What do you expect? It's not possible to write an algorithm that will not have misfires at the scale of YouTube, if it's not an intentional effort then I fail to see what the big deal is.
It's an adversarial proceeding where both sides get to present their case and a takedown has to be for a violation of a law that complies with the First Amendment.
Notice that this is different than what you promote. Search results are sorted by an algorithm; that's unavoidable and excessively simple algorithms like "alphabetical order" are useless. And then it's a hard problem, to which the best solution is probably multiple independent search engines with different algorithms.
But removing the thing whatsoever? Court order or GTFO.
> It's an adversarial proceeding where both sides get to present their case and a takedown has to be for a violation of a law that complies with the First Amendment.
Why should this be the standard by which YouTube can remove videos? Why shouldn't they be legally allowed to remove content via algorithms even if it creates a bad user experience?
Because they're de facto not just a public space but a vital part of the public discourse. Court-like processes are the appropriate standard for decisions about the use of something that affects so many people.
Could you explain what you mean by "public space"?
> vital part of the public discourse
I don't agree. In my view, YouTube is one of the lowest forms of public discourse, its fundamental purpose is to generate ad revenue and the nature of the content hosted there reflects this pernicious incentive. Yes, YouTube does have some great things on it, but it's just one tiny facet of "the public discourse".
> Court-like processes are the appropriate standard for decisions about the use of something that affects so many people.
Can you quantify "affects" and "so many people"? YouTube is mostly an entertainment triviality, even (especially) in the realm of politics, I don't see how videos being removed from the site is important.
> In my view, YouTube is one of the lowest forms of public discourse, its fundamental purpose is to generate ad revenue and the nature of the content hosted there reflects this pernicious incentive.
You could say the same for all media. Television is advertising-driven, radio is advertising-driven, even the most respectable of literary magazines is advertising-driven. Most content is pandering to someone or other.
> Can you quantify "affects" and "so many people"? YouTube is mostly an entertainment triviality, even (especially) in the realm of politics
Again, you could (and many would) say the same for television or what have you. It would still be corrosive to society if a single entity controlled the majority of television, or the majority of radio, or... - and that's much the situation that YouTube is in.
> You could say the same for all media. Television is advertising-driven, radio is advertising-driven, even the most respectable of literary magazines is advertising-driven. Most content is pandering to someone or other.
I don't necessarily disagree, but what's your point?
> It would still be corrosive to society if a single entity controlled the majority of television, or the majority of radio, or... - and that's much the situation that YouTube is in.
This is already the case. Additionally, I don't think you've demonstrated that YouTube's video moderation policy is "corrosive to society"
You can refuse to remove content without a court order even if you're legally allowed to remove it without one. Why should they choose to create a bad user experience by removing content via algorithms? They could just not.

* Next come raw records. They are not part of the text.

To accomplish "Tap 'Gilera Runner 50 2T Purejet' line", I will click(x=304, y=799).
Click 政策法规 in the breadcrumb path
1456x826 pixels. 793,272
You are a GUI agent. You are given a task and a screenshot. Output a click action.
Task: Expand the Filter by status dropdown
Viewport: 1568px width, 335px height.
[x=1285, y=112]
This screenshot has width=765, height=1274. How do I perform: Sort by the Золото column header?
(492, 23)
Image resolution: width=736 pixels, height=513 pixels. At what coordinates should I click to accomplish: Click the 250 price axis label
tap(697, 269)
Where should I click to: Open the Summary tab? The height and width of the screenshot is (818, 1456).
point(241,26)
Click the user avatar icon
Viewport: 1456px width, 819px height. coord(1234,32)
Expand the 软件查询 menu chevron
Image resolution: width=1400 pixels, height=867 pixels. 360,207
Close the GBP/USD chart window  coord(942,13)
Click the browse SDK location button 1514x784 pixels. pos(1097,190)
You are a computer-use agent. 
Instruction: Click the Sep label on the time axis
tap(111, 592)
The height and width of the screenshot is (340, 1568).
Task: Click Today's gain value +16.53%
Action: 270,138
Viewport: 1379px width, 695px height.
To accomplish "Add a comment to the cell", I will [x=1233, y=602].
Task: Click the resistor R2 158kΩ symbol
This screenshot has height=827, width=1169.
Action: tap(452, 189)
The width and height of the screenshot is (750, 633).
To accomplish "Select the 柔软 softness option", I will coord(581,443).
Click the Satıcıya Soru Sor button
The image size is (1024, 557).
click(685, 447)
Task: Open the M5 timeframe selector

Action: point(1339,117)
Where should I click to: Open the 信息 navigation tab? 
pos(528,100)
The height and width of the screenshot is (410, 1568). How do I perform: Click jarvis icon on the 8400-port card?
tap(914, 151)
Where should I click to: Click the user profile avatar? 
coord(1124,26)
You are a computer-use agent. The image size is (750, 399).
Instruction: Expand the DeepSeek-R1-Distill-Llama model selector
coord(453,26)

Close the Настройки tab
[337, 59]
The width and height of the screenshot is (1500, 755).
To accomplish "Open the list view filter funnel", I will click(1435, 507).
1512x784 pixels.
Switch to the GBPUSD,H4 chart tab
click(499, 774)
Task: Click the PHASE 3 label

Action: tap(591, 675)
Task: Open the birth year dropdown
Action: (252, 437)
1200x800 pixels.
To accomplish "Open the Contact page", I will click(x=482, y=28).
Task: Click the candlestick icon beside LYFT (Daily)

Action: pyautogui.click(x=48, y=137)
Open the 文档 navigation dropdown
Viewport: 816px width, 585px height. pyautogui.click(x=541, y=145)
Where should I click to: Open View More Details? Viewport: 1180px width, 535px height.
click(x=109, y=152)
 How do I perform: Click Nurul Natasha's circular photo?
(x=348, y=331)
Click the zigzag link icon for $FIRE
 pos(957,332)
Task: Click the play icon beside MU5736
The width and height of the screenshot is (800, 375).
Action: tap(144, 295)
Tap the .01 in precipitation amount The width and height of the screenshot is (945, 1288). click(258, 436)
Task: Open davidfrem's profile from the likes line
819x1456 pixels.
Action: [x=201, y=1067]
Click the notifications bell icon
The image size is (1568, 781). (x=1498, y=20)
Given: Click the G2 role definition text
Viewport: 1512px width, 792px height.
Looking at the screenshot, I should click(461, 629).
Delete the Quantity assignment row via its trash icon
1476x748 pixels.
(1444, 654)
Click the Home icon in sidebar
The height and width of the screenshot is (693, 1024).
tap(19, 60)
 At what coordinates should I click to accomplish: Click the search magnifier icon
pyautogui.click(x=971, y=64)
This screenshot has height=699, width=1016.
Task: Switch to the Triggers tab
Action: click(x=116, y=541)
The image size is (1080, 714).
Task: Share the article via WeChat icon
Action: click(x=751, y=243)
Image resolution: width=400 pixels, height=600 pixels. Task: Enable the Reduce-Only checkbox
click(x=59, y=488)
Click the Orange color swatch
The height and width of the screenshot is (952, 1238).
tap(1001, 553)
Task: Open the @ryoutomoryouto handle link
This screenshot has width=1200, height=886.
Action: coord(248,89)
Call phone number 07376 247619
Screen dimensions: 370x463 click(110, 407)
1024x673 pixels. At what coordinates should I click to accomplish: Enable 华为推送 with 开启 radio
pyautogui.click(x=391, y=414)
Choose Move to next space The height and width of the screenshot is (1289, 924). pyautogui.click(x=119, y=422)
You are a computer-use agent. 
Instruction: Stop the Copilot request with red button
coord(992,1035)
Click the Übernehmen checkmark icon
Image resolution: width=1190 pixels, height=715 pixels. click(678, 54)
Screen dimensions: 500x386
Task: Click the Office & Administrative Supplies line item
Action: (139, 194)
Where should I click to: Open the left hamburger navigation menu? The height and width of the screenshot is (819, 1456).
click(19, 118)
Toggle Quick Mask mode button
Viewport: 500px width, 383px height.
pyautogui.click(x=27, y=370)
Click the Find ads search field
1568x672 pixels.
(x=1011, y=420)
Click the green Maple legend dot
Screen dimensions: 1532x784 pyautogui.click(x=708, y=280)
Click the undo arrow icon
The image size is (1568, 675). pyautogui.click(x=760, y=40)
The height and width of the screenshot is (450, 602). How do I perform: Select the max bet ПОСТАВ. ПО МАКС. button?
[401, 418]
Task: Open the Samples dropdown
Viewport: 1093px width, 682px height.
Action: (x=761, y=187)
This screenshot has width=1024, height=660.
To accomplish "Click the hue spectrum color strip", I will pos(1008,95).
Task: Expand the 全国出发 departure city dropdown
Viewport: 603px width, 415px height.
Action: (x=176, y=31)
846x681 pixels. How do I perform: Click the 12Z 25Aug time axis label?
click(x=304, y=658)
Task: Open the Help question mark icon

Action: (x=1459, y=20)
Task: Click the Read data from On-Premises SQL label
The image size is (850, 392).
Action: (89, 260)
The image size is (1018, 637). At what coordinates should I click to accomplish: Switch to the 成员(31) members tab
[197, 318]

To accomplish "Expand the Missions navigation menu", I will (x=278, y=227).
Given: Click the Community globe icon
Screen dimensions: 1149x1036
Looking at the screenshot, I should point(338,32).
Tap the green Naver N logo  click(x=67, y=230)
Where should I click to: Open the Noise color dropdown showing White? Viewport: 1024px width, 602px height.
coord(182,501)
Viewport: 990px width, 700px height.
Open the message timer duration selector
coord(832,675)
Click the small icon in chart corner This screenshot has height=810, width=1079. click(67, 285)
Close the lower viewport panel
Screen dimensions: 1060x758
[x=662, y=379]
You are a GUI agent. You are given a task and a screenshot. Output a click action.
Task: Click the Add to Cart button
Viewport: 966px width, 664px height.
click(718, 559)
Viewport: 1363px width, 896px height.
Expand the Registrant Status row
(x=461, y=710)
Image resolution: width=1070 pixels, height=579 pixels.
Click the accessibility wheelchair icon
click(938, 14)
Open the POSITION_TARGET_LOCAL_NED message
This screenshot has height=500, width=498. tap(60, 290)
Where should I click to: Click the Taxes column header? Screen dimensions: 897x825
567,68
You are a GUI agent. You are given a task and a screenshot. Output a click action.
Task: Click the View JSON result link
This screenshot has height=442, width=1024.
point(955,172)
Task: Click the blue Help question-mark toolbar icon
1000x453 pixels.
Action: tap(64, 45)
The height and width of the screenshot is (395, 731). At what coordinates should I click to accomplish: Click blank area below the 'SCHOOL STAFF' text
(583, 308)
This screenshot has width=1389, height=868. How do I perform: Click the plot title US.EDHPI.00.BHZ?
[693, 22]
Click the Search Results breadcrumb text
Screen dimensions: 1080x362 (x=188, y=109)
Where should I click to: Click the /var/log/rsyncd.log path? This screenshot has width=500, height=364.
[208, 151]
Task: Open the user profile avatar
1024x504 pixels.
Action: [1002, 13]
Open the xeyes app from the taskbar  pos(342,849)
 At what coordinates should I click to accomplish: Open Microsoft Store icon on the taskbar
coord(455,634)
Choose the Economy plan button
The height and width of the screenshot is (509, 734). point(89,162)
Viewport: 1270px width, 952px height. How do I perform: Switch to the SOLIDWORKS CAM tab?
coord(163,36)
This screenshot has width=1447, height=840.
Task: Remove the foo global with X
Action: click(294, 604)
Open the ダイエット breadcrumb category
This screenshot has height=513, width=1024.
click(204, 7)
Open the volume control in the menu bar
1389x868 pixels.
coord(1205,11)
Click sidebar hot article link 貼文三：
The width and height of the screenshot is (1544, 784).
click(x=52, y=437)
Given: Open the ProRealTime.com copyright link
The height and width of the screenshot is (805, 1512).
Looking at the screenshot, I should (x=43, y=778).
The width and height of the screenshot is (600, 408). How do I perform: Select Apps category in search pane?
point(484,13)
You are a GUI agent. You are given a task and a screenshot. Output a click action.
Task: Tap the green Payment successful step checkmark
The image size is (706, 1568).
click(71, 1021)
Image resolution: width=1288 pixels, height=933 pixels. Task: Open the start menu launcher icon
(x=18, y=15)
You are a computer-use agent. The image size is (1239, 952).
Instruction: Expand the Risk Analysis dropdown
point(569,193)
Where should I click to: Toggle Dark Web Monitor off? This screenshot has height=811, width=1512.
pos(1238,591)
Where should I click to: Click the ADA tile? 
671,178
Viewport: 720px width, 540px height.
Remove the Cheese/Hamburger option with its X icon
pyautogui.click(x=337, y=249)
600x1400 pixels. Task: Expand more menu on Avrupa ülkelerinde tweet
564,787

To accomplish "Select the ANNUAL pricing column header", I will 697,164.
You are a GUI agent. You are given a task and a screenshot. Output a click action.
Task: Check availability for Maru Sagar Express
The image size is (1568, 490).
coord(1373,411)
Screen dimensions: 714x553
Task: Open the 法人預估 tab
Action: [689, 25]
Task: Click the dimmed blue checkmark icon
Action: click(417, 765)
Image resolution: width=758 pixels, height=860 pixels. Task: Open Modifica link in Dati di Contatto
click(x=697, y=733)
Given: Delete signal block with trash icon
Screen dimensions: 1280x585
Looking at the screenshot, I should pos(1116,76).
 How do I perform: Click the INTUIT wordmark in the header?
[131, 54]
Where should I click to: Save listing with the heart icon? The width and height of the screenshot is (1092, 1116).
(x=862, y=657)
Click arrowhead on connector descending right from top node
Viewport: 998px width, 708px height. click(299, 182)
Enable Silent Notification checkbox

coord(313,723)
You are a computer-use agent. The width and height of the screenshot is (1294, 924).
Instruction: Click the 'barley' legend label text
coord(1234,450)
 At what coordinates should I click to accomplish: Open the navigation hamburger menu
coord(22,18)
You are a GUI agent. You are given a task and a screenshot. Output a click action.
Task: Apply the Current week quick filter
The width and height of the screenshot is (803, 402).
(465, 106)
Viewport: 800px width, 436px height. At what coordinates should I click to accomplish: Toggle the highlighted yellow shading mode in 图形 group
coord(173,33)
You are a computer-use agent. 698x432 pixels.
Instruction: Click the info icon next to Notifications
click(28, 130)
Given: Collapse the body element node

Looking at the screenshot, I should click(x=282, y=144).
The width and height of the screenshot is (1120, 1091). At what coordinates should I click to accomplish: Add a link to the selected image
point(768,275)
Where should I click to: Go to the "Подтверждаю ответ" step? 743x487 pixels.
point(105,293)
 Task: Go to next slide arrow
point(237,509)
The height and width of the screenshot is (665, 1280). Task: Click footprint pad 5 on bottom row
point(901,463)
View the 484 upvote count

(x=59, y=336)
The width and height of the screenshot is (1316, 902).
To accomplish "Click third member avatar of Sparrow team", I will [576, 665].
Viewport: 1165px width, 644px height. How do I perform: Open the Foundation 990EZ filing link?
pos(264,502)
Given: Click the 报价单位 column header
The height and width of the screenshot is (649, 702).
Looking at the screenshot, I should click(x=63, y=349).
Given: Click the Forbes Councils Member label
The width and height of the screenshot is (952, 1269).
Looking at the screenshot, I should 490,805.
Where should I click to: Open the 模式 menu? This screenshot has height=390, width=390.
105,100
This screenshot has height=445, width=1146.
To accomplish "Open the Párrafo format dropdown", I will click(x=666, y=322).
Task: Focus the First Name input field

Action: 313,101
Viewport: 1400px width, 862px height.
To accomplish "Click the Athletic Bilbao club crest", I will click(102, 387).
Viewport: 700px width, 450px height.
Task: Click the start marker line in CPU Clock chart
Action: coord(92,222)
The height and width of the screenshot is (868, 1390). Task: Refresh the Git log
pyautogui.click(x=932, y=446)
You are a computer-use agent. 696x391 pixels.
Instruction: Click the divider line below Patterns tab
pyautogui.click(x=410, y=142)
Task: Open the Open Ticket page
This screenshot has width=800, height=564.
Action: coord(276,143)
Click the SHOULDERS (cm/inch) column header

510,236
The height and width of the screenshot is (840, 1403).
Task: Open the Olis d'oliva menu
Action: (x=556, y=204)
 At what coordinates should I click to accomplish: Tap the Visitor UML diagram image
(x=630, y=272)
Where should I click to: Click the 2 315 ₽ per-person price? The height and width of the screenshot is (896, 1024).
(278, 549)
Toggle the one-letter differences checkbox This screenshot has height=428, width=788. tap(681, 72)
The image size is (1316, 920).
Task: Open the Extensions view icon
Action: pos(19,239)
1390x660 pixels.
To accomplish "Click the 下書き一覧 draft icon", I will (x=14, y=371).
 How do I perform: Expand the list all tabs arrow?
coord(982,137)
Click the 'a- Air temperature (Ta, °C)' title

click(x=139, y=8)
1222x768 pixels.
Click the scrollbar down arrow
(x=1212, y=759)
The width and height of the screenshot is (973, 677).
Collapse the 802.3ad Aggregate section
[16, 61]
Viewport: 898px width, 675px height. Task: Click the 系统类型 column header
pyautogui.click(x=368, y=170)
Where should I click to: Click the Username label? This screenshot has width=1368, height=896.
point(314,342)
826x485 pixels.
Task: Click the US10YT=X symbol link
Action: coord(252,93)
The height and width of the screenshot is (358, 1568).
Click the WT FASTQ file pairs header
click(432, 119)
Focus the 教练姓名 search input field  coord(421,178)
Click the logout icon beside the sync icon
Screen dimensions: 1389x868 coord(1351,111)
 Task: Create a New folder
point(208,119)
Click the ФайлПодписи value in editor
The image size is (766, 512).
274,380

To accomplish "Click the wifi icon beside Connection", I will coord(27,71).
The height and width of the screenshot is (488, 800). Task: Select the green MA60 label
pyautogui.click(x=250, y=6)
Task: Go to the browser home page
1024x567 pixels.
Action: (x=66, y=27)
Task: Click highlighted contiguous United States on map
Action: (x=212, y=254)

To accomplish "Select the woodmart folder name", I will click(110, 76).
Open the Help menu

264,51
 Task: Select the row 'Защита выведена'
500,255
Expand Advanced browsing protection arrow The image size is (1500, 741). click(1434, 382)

> Why should they choose to create a bad user experience by removing content via algorithms
Removing obscene, explicit, and even illegal content is only practical at YouTube's scale using algorithms, the idea that they should just abandon algorithmic removal of videos entirely is not a realistic suggestion.
Why do algorithms get a free pass? We generally don't allow those kinds of copouts in most other areas of life. If a physical tool causes harm it's a pretty weak defense to say the effects were too complicated to understand in detail.
What do you mean? YouTube successfully serves billions of users every month, the users that suffer from the fraction of videos temporarily removed by an overfit model are a rounding error; the results of which are essentially harmless. We regularly accept much higher rates of catastrophic failure for things that are actually harmful e.g. traffic accident rates or medical error rates.
I'm not exactly sure what you're getting at. Of course the creators of YouTube are responsible for the behavior of YouTube. I'm just confused why a forum for programmers finds it so hard to accept that the program sometimes does things that the creators do not intend.